Whenever the string "option" turns up in a line below, that line should be copied.

[Opening TASK INPUTS section]

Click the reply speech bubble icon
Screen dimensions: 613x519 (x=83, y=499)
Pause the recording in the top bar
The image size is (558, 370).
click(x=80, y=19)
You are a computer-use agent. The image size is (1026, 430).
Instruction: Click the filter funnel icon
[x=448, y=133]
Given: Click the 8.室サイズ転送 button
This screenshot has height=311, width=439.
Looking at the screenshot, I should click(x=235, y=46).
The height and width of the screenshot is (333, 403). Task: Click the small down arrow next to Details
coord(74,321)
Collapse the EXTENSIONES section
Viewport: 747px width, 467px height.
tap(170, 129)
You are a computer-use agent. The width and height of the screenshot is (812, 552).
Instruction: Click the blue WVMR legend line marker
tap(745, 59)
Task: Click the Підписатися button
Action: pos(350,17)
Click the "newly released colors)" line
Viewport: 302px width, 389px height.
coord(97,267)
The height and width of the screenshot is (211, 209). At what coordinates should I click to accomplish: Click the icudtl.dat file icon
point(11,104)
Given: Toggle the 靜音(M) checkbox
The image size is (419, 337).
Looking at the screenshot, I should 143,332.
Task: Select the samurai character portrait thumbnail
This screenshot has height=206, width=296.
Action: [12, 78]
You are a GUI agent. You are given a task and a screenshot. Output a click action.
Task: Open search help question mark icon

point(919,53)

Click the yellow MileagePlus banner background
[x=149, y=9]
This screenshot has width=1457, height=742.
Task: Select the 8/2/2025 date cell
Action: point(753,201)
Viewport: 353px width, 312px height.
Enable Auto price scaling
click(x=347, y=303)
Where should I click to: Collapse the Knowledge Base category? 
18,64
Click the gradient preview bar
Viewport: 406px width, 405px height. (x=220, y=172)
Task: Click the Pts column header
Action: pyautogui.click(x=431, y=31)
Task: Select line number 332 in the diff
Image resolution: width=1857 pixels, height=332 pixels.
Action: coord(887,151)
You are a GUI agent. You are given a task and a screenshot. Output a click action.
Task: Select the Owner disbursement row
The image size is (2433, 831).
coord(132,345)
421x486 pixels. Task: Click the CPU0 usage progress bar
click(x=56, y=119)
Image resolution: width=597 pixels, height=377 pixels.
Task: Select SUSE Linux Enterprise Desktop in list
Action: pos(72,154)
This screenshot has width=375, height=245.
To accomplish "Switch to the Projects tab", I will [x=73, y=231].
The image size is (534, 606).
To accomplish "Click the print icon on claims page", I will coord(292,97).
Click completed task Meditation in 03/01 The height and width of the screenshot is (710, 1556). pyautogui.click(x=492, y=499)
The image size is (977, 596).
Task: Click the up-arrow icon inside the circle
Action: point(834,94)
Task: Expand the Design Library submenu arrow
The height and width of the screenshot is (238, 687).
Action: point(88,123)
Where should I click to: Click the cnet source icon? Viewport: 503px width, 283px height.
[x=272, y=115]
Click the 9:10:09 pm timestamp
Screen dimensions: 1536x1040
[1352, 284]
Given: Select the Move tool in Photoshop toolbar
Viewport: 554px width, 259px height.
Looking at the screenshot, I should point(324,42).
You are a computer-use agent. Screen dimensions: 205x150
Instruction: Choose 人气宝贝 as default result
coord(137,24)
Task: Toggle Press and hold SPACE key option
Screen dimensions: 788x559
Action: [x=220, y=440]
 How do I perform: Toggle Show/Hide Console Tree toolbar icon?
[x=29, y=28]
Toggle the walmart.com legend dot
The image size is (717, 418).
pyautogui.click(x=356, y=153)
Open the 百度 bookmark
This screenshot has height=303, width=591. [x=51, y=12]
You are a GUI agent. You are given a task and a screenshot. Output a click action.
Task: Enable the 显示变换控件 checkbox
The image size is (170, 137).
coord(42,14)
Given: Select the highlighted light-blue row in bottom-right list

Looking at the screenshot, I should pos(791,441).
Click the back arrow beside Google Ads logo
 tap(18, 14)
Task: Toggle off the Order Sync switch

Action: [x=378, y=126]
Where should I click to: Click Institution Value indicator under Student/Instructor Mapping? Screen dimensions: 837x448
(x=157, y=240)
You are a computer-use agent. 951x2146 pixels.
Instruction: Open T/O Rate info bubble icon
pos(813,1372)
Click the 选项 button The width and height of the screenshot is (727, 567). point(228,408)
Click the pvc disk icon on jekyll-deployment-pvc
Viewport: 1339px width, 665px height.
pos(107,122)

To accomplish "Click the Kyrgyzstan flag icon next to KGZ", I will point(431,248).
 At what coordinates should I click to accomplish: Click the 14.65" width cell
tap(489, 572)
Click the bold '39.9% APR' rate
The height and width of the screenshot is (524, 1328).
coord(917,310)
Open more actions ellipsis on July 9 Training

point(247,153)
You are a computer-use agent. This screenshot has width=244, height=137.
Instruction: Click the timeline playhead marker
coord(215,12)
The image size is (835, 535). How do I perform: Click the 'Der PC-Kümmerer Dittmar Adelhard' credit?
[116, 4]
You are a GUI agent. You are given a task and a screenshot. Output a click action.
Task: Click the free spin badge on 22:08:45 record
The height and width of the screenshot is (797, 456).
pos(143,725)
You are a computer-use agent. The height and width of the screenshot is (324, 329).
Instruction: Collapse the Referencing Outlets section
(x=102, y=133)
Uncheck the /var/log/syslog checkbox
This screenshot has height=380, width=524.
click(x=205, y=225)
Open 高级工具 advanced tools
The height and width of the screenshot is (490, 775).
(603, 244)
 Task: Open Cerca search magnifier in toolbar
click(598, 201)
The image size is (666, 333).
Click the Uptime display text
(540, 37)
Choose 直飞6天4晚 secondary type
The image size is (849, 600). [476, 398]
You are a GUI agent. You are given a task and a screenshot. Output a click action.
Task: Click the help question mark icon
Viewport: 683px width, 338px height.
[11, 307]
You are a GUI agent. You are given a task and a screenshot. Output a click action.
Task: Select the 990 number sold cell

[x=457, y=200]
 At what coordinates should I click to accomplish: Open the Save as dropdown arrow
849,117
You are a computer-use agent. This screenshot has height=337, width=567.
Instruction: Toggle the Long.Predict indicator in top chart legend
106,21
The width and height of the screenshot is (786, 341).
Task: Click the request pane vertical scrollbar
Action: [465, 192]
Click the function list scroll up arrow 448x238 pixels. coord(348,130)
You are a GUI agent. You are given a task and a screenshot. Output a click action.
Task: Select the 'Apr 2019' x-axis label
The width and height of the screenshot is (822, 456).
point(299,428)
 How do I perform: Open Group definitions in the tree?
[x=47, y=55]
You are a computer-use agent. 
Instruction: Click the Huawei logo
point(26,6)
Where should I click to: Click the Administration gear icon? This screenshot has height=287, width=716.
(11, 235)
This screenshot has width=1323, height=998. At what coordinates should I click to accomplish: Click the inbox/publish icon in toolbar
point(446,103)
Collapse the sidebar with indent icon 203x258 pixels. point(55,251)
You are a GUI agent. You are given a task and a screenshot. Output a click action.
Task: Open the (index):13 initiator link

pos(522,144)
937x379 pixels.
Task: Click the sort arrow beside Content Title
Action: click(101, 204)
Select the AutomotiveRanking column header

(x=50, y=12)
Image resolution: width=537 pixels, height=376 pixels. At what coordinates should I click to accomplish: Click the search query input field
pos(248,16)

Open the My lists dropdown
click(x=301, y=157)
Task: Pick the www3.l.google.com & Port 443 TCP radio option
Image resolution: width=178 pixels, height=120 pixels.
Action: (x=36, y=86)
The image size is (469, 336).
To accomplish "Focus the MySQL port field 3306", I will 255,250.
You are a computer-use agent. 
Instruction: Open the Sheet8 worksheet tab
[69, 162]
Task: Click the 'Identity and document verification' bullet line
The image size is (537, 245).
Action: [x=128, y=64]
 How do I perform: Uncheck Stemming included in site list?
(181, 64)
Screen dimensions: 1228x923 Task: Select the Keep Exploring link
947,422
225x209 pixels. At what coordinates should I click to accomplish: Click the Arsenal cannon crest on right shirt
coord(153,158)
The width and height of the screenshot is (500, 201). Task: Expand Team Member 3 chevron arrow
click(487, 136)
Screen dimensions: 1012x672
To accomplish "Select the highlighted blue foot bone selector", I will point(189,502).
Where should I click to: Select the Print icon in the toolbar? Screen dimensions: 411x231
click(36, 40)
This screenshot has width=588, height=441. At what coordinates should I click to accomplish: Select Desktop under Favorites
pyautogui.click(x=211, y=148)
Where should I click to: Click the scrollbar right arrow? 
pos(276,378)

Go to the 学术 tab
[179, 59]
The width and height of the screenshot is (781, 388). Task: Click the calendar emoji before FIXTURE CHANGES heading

[Closing TASK INPUTS section]

- **WRITTEN SOLUTION**:
Task: Toggle Press and hold SPACE key option
Task: Pick the www3.l.google.com & Port 443 TCP radio option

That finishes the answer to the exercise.